▶ [What you are asked to do]
The reply should consist of every entry, repeated exactly.

※

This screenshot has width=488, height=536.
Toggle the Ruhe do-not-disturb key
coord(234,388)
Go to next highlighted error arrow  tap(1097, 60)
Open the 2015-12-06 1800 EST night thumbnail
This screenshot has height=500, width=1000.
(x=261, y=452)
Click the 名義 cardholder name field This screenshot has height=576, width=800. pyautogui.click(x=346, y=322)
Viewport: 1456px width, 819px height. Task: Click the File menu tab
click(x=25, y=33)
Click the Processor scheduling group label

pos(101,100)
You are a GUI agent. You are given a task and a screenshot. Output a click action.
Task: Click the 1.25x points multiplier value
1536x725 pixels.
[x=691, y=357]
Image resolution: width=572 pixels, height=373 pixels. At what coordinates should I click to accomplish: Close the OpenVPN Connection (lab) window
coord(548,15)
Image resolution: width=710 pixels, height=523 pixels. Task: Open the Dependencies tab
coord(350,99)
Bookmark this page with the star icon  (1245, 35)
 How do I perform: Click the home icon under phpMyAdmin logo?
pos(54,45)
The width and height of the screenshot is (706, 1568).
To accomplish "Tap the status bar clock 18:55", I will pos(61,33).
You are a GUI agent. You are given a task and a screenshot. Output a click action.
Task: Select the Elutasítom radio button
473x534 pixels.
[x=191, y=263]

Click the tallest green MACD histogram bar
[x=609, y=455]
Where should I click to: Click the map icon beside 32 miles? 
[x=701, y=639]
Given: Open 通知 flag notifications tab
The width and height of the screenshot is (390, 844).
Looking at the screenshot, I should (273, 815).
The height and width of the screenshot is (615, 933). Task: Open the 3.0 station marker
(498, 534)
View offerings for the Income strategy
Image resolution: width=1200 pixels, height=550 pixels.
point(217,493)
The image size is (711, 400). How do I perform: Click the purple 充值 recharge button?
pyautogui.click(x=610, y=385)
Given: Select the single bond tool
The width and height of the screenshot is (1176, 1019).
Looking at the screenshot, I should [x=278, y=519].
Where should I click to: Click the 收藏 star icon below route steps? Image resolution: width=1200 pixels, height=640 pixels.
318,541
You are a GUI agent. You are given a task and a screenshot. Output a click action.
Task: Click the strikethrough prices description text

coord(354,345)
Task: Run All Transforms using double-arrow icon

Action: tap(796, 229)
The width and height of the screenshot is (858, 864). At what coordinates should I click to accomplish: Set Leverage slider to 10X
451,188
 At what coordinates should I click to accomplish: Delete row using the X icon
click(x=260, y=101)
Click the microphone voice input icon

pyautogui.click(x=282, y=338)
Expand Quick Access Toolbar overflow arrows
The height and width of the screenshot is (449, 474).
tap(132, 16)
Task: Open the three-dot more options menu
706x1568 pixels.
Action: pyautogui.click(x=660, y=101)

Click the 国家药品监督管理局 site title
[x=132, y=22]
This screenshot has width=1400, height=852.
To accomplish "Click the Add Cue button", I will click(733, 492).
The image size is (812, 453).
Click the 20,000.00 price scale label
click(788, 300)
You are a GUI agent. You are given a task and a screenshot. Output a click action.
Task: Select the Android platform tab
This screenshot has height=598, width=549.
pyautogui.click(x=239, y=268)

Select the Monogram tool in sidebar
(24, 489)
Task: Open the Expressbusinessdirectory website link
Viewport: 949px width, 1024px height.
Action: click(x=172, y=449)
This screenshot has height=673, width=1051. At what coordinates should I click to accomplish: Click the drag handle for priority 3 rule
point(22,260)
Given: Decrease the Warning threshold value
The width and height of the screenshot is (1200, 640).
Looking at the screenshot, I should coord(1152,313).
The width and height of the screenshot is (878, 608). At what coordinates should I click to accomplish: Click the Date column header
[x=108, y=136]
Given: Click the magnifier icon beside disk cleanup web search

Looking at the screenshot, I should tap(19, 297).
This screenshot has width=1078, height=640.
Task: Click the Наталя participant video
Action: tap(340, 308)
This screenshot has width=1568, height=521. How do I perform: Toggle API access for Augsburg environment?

※

▶ [Solution to this task]
This screenshot has width=488, height=536.
Toggle the Ruhe do-not-disturb key
coord(234,388)
Go to next highlighted error arrow  tap(1097, 60)
Open the 2015-12-06 1800 EST night thumbnail
This screenshot has height=500, width=1000.
(x=261, y=452)
Click the 名義 cardholder name field This screenshot has height=576, width=800. pyautogui.click(x=346, y=322)
Viewport: 1456px width, 819px height. Task: Click the File menu tab
click(x=25, y=33)
Click the Processor scheduling group label

pos(101,100)
You are a GUI agent. You are given a task and a screenshot. Output a click action.
Task: Click the 1.25x points multiplier value
1536x725 pixels.
[x=691, y=357]
Image resolution: width=572 pixels, height=373 pixels. At what coordinates should I click to accomplish: Close the OpenVPN Connection (lab) window
coord(548,15)
Image resolution: width=710 pixels, height=523 pixels. Task: Open the Dependencies tab
coord(350,99)
Bookmark this page with the star icon  (1245, 35)
 How do I perform: Click the home icon under phpMyAdmin logo?
pos(54,45)
The width and height of the screenshot is (706, 1568).
To accomplish "Tap the status bar clock 18:55", I will pos(61,33).
You are a GUI agent. You are given a task and a screenshot. Output a click action.
Task: Select the Elutasítom radio button
473x534 pixels.
[x=191, y=263]

Click the tallest green MACD histogram bar
[x=609, y=455]
Where should I click to: Click the map icon beside 32 miles? 
[x=701, y=639]
Given: Open 通知 flag notifications tab
The width and height of the screenshot is (390, 844).
Looking at the screenshot, I should (273, 815).
The height and width of the screenshot is (615, 933). Task: Open the 3.0 station marker
(498, 534)
View offerings for the Income strategy
Image resolution: width=1200 pixels, height=550 pixels.
point(217,493)
The image size is (711, 400). How do I perform: Click the purple 充值 recharge button?
pyautogui.click(x=610, y=385)
Given: Select the single bond tool
The width and height of the screenshot is (1176, 1019).
Looking at the screenshot, I should [x=278, y=519].
Where should I click to: Click the 收藏 star icon below route steps? Image resolution: width=1200 pixels, height=640 pixels.
318,541
You are a GUI agent. You are given a task and a screenshot. Output a click action.
Task: Click the strikethrough prices description text

coord(354,345)
Task: Run All Transforms using double-arrow icon

Action: tap(796, 229)
The width and height of the screenshot is (858, 864). At what coordinates should I click to accomplish: Set Leverage slider to 10X
451,188
 At what coordinates should I click to accomplish: Delete row using the X icon
click(x=260, y=101)
Click the microphone voice input icon

pyautogui.click(x=282, y=338)
Expand Quick Access Toolbar overflow arrows
The height and width of the screenshot is (449, 474).
tap(132, 16)
Task: Open the three-dot more options menu
706x1568 pixels.
Action: pyautogui.click(x=660, y=101)

Click the 国家药品监督管理局 site title
[x=132, y=22]
This screenshot has width=1400, height=852.
To accomplish "Click the Add Cue button", I will click(733, 492).
The image size is (812, 453).
Click the 20,000.00 price scale label
click(788, 300)
You are a GUI agent. You are given a task and a screenshot. Output a click action.
Task: Select the Android platform tab
This screenshot has height=598, width=549.
pyautogui.click(x=239, y=268)

Select the Monogram tool in sidebar
(24, 489)
Task: Open the Expressbusinessdirectory website link
Viewport: 949px width, 1024px height.
Action: click(x=172, y=449)
This screenshot has height=673, width=1051. At what coordinates should I click to accomplish: Click the drag handle for priority 3 rule
point(22,260)
Given: Decrease the Warning threshold value
The width and height of the screenshot is (1200, 640).
Looking at the screenshot, I should coord(1152,313).
The width and height of the screenshot is (878, 608). At what coordinates should I click to accomplish: Click the Date column header
[x=108, y=136]
Given: Click the magnifier icon beside disk cleanup web search

Looking at the screenshot, I should tap(19, 297).
This screenshot has width=1078, height=640.
Task: Click the Наталя participant video
Action: tap(340, 308)
This screenshot has width=1568, height=521. How do I perform: Toggle API access for Augsburg environment?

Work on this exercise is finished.